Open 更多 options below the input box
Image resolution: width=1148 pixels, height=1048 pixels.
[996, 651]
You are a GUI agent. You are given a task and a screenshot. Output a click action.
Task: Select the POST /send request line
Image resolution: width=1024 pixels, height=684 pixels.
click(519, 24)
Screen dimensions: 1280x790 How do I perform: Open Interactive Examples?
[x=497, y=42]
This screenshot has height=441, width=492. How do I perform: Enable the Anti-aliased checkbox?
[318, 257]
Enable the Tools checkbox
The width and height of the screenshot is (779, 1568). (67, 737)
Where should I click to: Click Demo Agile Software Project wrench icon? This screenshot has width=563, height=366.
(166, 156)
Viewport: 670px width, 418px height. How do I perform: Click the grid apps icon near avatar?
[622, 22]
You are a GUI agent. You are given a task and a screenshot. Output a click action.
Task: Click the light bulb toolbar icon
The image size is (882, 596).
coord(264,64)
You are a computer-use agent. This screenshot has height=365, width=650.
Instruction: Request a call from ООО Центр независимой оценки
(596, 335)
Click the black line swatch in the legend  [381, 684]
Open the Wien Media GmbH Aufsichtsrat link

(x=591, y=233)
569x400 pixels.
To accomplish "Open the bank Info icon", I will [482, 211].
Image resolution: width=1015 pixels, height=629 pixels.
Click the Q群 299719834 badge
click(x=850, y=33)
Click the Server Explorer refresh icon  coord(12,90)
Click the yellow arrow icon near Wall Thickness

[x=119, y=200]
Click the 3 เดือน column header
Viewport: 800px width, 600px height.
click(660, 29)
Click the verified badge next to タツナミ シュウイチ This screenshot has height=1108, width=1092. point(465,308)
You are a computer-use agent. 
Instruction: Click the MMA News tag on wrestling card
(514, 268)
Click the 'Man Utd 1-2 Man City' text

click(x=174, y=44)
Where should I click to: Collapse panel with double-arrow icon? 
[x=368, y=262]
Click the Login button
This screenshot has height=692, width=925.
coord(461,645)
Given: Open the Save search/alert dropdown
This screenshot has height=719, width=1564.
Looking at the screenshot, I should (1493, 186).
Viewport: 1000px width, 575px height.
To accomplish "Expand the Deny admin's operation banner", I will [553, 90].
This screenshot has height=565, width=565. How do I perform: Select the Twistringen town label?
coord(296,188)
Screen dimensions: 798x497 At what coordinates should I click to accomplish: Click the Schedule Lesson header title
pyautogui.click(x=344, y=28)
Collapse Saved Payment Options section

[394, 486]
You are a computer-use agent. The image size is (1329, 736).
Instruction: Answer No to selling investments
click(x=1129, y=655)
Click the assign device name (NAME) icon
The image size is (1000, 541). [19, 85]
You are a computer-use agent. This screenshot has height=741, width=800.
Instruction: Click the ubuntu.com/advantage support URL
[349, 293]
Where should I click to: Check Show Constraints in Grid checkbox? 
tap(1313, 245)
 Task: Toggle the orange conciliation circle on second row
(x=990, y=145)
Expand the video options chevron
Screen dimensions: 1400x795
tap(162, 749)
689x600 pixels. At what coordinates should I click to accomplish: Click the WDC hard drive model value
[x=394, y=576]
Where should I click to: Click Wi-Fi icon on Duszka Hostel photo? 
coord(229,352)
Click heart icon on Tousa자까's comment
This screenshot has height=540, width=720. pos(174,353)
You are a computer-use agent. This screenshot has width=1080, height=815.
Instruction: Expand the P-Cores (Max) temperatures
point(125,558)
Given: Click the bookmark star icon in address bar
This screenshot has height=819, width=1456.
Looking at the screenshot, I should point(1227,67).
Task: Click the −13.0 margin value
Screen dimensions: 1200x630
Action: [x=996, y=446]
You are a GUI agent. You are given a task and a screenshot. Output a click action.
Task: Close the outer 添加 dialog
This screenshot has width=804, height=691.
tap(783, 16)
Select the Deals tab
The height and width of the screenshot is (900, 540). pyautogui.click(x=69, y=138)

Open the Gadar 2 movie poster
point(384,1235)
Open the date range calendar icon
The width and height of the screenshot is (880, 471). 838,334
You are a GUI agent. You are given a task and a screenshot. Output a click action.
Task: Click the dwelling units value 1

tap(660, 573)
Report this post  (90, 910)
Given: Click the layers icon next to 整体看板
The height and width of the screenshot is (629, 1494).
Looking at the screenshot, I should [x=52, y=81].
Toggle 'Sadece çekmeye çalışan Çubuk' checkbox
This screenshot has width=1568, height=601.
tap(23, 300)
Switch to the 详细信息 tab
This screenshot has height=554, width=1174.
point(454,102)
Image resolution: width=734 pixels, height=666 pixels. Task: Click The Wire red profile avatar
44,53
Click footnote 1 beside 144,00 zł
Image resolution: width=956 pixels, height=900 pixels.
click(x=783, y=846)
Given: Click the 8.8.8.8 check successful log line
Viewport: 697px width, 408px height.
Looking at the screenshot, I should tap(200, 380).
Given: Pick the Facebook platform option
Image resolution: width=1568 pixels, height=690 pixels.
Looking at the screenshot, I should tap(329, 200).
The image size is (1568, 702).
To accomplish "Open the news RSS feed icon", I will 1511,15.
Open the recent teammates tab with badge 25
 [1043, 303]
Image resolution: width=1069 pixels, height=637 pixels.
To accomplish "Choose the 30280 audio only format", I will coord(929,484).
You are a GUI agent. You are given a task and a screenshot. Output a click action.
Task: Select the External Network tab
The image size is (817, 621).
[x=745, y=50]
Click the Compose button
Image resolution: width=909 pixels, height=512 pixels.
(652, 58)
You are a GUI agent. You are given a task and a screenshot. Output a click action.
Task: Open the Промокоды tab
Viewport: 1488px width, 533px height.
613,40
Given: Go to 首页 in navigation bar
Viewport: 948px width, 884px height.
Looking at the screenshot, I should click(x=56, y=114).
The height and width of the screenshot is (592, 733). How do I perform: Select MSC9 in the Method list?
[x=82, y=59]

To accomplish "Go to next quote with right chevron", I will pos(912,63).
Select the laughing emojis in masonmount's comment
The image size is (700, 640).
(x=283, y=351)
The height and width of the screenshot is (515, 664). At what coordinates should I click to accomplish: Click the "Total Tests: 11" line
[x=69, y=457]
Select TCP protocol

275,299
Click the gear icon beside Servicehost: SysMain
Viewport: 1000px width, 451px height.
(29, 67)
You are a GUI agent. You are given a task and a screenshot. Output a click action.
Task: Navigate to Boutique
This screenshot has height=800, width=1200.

.....

◆ TASK PROMPT ◆
Everything in the listing is to be restated exactly.

◆ ANSWER SPACE ◆
Open 更多 options below the input box
Image resolution: width=1148 pixels, height=1048 pixels.
[996, 651]
You are a GUI agent. You are given a task and a screenshot. Output a click action.
Task: Select the POST /send request line
Image resolution: width=1024 pixels, height=684 pixels.
click(519, 24)
Screen dimensions: 1280x790 How do I perform: Open Interactive Examples?
[x=497, y=42]
This screenshot has height=441, width=492. How do I perform: Enable the Anti-aliased checkbox?
[318, 257]
Enable the Tools checkbox
The width and height of the screenshot is (779, 1568). (67, 737)
Where should I click to: Click Demo Agile Software Project wrench icon? This screenshot has width=563, height=366.
(166, 156)
Viewport: 670px width, 418px height. How do I perform: Click the grid apps icon near avatar?
[622, 22]
You are a GUI agent. You are given a task and a screenshot. Output a click action.
Task: Click the light bulb toolbar icon
The image size is (882, 596).
coord(264,64)
You are a computer-use agent. This screenshot has height=365, width=650.
Instruction: Request a call from ООО Центр независимой оценки
(596, 335)
Click the black line swatch in the legend  [381, 684]
Open the Wien Media GmbH Aufsichtsrat link

(x=591, y=233)
569x400 pixels.
To accomplish "Open the bank Info icon", I will [482, 211].
Image resolution: width=1015 pixels, height=629 pixels.
Click the Q群 299719834 badge
click(x=850, y=33)
Click the Server Explorer refresh icon  coord(12,90)
Click the yellow arrow icon near Wall Thickness

[x=119, y=200]
Click the 3 เดือน column header
Viewport: 800px width, 600px height.
click(660, 29)
Click the verified badge next to タツナミ シュウイチ This screenshot has height=1108, width=1092. point(465,308)
You are a computer-use agent. 
Instruction: Click the MMA News tag on wrestling card
(514, 268)
Click the 'Man Utd 1-2 Man City' text

click(x=174, y=44)
Where should I click to: Collapse panel with double-arrow icon? 
[x=368, y=262]
Click the Login button
This screenshot has height=692, width=925.
coord(461,645)
Given: Open the Save search/alert dropdown
This screenshot has height=719, width=1564.
Looking at the screenshot, I should (1493, 186).
Viewport: 1000px width, 575px height.
To accomplish "Expand the Deny admin's operation banner", I will [553, 90].
This screenshot has height=565, width=565. How do I perform: Select the Twistringen town label?
coord(296,188)
Screen dimensions: 798x497 At what coordinates should I click to accomplish: Click the Schedule Lesson header title
pyautogui.click(x=344, y=28)
Collapse Saved Payment Options section

[394, 486]
You are a computer-use agent. The image size is (1329, 736).
Instruction: Answer No to selling investments
click(x=1129, y=655)
Click the assign device name (NAME) icon
The image size is (1000, 541). [19, 85]
You are a computer-use agent. This screenshot has height=741, width=800.
Instruction: Click the ubuntu.com/advantage support URL
[349, 293]
Where should I click to: Check Show Constraints in Grid checkbox? 
tap(1313, 245)
 Task: Toggle the orange conciliation circle on second row
(x=990, y=145)
Expand the video options chevron
Screen dimensions: 1400x795
tap(162, 749)
689x600 pixels. At what coordinates should I click to accomplish: Click the WDC hard drive model value
[x=394, y=576]
Where should I click to: Click Wi-Fi icon on Duszka Hostel photo? 
coord(229,352)
Click heart icon on Tousa자까's comment
This screenshot has height=540, width=720. pos(174,353)
You are a computer-use agent. This screenshot has width=1080, height=815.
Instruction: Expand the P-Cores (Max) temperatures
point(125,558)
Given: Click the bookmark star icon in address bar
This screenshot has height=819, width=1456.
Looking at the screenshot, I should point(1227,67).
Task: Click the −13.0 margin value
Screen dimensions: 1200x630
Action: [x=996, y=446]
You are a GUI agent. You are given a task and a screenshot. Output a click action.
Task: Close the outer 添加 dialog
This screenshot has width=804, height=691.
tap(783, 16)
Select the Deals tab
The height and width of the screenshot is (900, 540). pyautogui.click(x=69, y=138)

Open the Gadar 2 movie poster
point(384,1235)
Open the date range calendar icon
The width and height of the screenshot is (880, 471). 838,334
You are a GUI agent. You are given a task and a screenshot. Output a click action.
Task: Click the dwelling units value 1

tap(660, 573)
Report this post  (90, 910)
Given: Click the layers icon next to 整体看板
The height and width of the screenshot is (629, 1494).
Looking at the screenshot, I should [x=52, y=81].
Toggle 'Sadece çekmeye çalışan Çubuk' checkbox
This screenshot has width=1568, height=601.
tap(23, 300)
Switch to the 详细信息 tab
This screenshot has height=554, width=1174.
point(454,102)
Image resolution: width=734 pixels, height=666 pixels. Task: Click The Wire red profile avatar
44,53
Click footnote 1 beside 144,00 zł
Image resolution: width=956 pixels, height=900 pixels.
click(x=783, y=846)
Given: Click the 8.8.8.8 check successful log line
Viewport: 697px width, 408px height.
Looking at the screenshot, I should tap(200, 380).
Given: Pick the Facebook platform option
Image resolution: width=1568 pixels, height=690 pixels.
Looking at the screenshot, I should tap(329, 200).
The image size is (1568, 702).
To accomplish "Open the news RSS feed icon", I will 1511,15.
Open the recent teammates tab with badge 25
 [1043, 303]
Image resolution: width=1069 pixels, height=637 pixels.
To accomplish "Choose the 30280 audio only format", I will coord(929,484).
You are a GUI agent. You are given a task and a screenshot. Output a click action.
Task: Select the External Network tab
The image size is (817, 621).
[x=745, y=50]
Click the Compose button
Image resolution: width=909 pixels, height=512 pixels.
(652, 58)
You are a GUI agent. You are given a task and a screenshot. Output a click action.
Task: Open the Промокоды tab
Viewport: 1488px width, 533px height.
613,40
Given: Go to 首页 in navigation bar
Viewport: 948px width, 884px height.
Looking at the screenshot, I should click(x=56, y=114).
The height and width of the screenshot is (592, 733). How do I perform: Select MSC9 in the Method list?
[x=82, y=59]

To accomplish "Go to next quote with right chevron", I will pos(912,63).
Select the laughing emojis in masonmount's comment
The image size is (700, 640).
(x=283, y=351)
The height and width of the screenshot is (515, 664). At what coordinates should I click to accomplish: Click the "Total Tests: 11" line
[x=69, y=457]
Select TCP protocol

275,299
Click the gear icon beside Servicehost: SysMain
Viewport: 1000px width, 451px height.
(29, 67)
You are a GUI agent. You are given a task and a screenshot. Output a click action.
Task: Navigate to Boutique
This screenshot has height=800, width=1200.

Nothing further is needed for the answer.